Too Much Empathy Will Cost You Money

Ever have a prospect start out your sales call by asking you “so how much does this cost?” as the first question out of his mouth? How you handle this question, and subsequent ones like it, will greatly influence the outcome of your sales-call.


Right now is an excellent time to examine some of your beliefs about selling. Do you believe that this is a reasonable question for the prospect to ask? Would this be one of your first questions of a seller if you were the prospect? Do you agree with saying’s like “The customer is always right.”?


If you agree iwht most or all of these beliefs, would you then answer his question directly with a price? Just because the prospect asks a reasonable question does not mean that the smart thing to do is to answer it. Doing this at the very least could cost you money that you did not know the prospect had. And, doing this could cost you the entire sale, if the prospect prematurely rules you out because you are “too expensive”.

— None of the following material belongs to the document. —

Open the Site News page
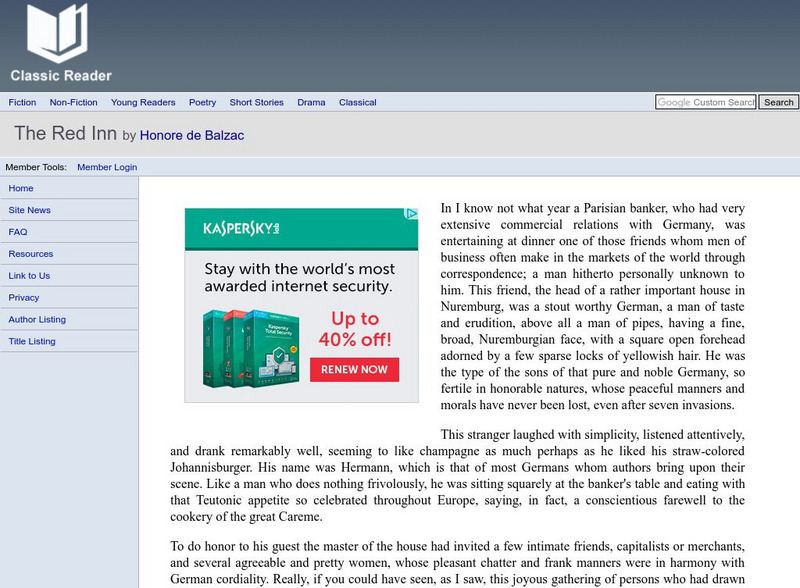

People make buy, no-buy decisions for emotional reasons. Imagine that your buyer looks at a scale on which she weighs the emotional consequences of her decisions. If the sales call begins with your answer to “how much does this cost?”, which way do you think her scale tips? Gee, you don’t know because you haven’t had the chance yet to ask about this buyer’s budget or financial resources. Unless you are lucky enough to be priced right within her budget, chances are this scale is going to tip very negatively against you. And you are rapidly on your way to losing this sale. In fact, you may not even get a chance to finish this sales call now.


How do you tip the scale towards the positive, towards you? Ask questions to help the buyer discover his emotional reasons why he wants and needs your product now. Ask questions that uncover the consequences of not buying from you. Take control by turning the prospect’s question to you into a question back to him. This question could be as simple as “Do you mind if I ask you some questions first to see if you even need any of my products/services?”


Take control of the sales call up-front, and tip the scales in your favor.